== Passage provided ==
===

Today just 11 are known to exist, and Boston's historic Old South Church is selling one of its two copies at Sotheby's auction house in New York. It's the first time a Bay Psalm Book has reached the market since 1947, and could conceivably be the last.

The Old South Church says it has no plans to sell its final copy, which in any case may be protected by the terms of a bequest, and the other nine books are prized items in major collections or libraries.

Sotheby's has set an estimate for the sale of $15-30m (£9.3-18.6m), which would easily surpass the record for a printed book of $11.5m, paid in 2010 for a rare copy of John James Audubon's Birds of America.

It notes that the Bay Psalm Book sold in 1947 for $151,000 set its own record, and dwarfed prices paid around the same time for a Gutenberg Bible Old Testament, a Shakespeare First Folio, and a Birds of America.

Image caption John James Audubon's Birds of America is the world's most expensive book, but perhaps not for long

The Bay Psalm Book has achieved its status despite criticism early on about its quality.

Publisher and author Isaiah Thomas noted 200 years ago that it "abounds with typographical errors" and "does not exhibit the appearance of good workmanship. The compositor must have been wholly unacquainted with punctuation."

The inking of the type is uneven, and there are numerous printing mistakes. The top of the left-hand page carries the word "psalm" and a number in Roman numerals, but on the right hand page it appears as "psalme". Inverted commas are used in place of apostrophes.

Paul Needham, the head of Princeton's Schiede Library, says the book probably falls a little below the "pretty mediocre" standard of contemporary printing in London, and that the Gutenberg bible, less rare but printed nearly two centuries earlier in Mainz, is "immensely more beautiful".

The awkwardness of the Bay Psalm Book translations has also drawn criticism.

As the scholars and ministers who devised the book acknowledge in the preface, they "attended conscience rather then elegance, fidelity rather then poetry, in translating the Hebrew words into English language".

John Hoover, former president of the Bibliographical Society of America, says the Bay Psalm Book, which includes some Hebrew letters, reflects the very high level of scholarship in the colony.

The language "has that odd Puritan ring to it - it's an acquired taste".

But he adds that far from counting against it, the Bay Psalm Book's eccentricities of verse and print point to the history that underlies its appeal.

As the first book printed in British colonial America, the volume can be seen as marking the arrival of Western civilisation in what would become the United States.

By 1700 Boston had already overtaken Oxford and Cambridge to become the second most active centre of publishing of English books after London.

Image caption Old South Church in Boston will retain one of its two Bay Psalm Books

And although the Massachusetts Bay Puritans were not separatists or democrats, their pioneering spirit and quest for freedom can be traced forward to US independence in 1776, and the identity of a new nation.

===

== Dataset extract ==
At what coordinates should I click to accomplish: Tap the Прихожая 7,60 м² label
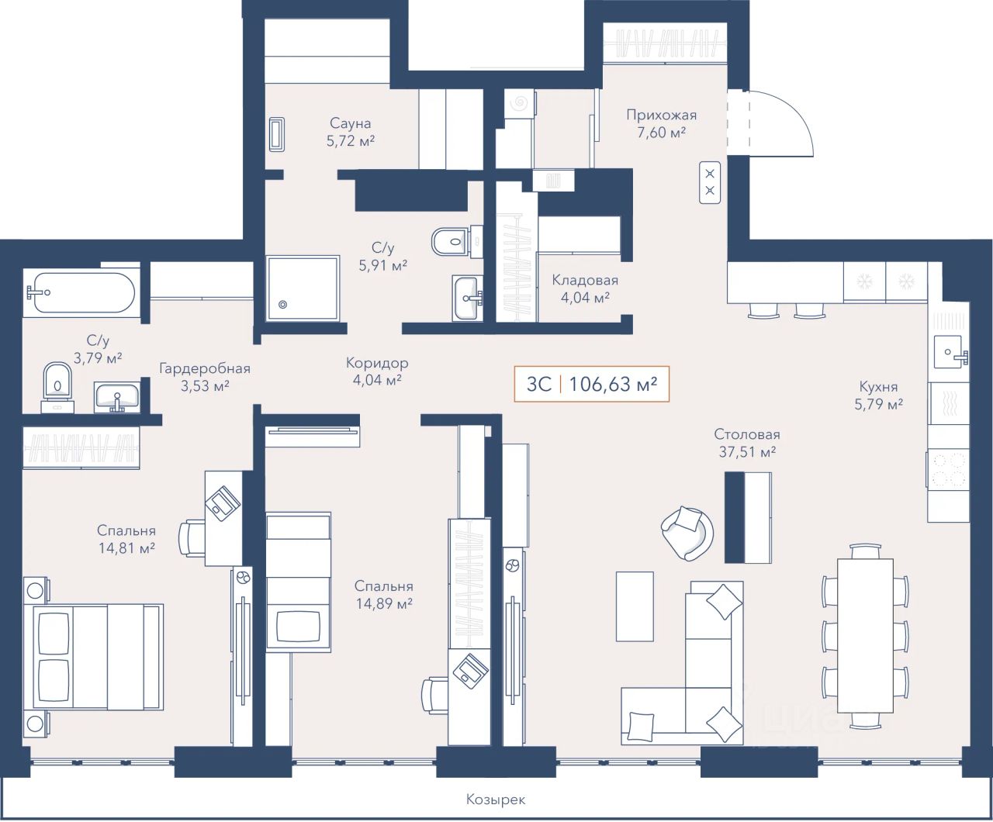click(661, 123)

===

== Task objective ==
Copy the passage about the Bay Psalm Book again, starting at the words "The awkwardness of" and stopping after "underlies its appeal.". Swap "scholarship" for "learning" throughout. The material has nothing to do with the passage about the Bay Psalm Book.

== Solution to this problem ==
The awkwardness of the Bay Psalm Book translations has also drawn criticism.

As the scholars and ministers who devised the book acknowledge in the preface, they "attended conscience rather then elegance, fidelity rather then poetry, in translating the Hebrew words into English language".

John Hoover, former president of the Bibliographical Society of America, says the Bay Psalm Book, which includes some Hebrew letters, reflects the very high level of learning in the colony.

The language "has that odd Puritan ring to it - it's an acquired taste".

But he adds that far from counting against it, the Bay Psalm Book's eccentricities of verse and print point to the history that underlies its appeal.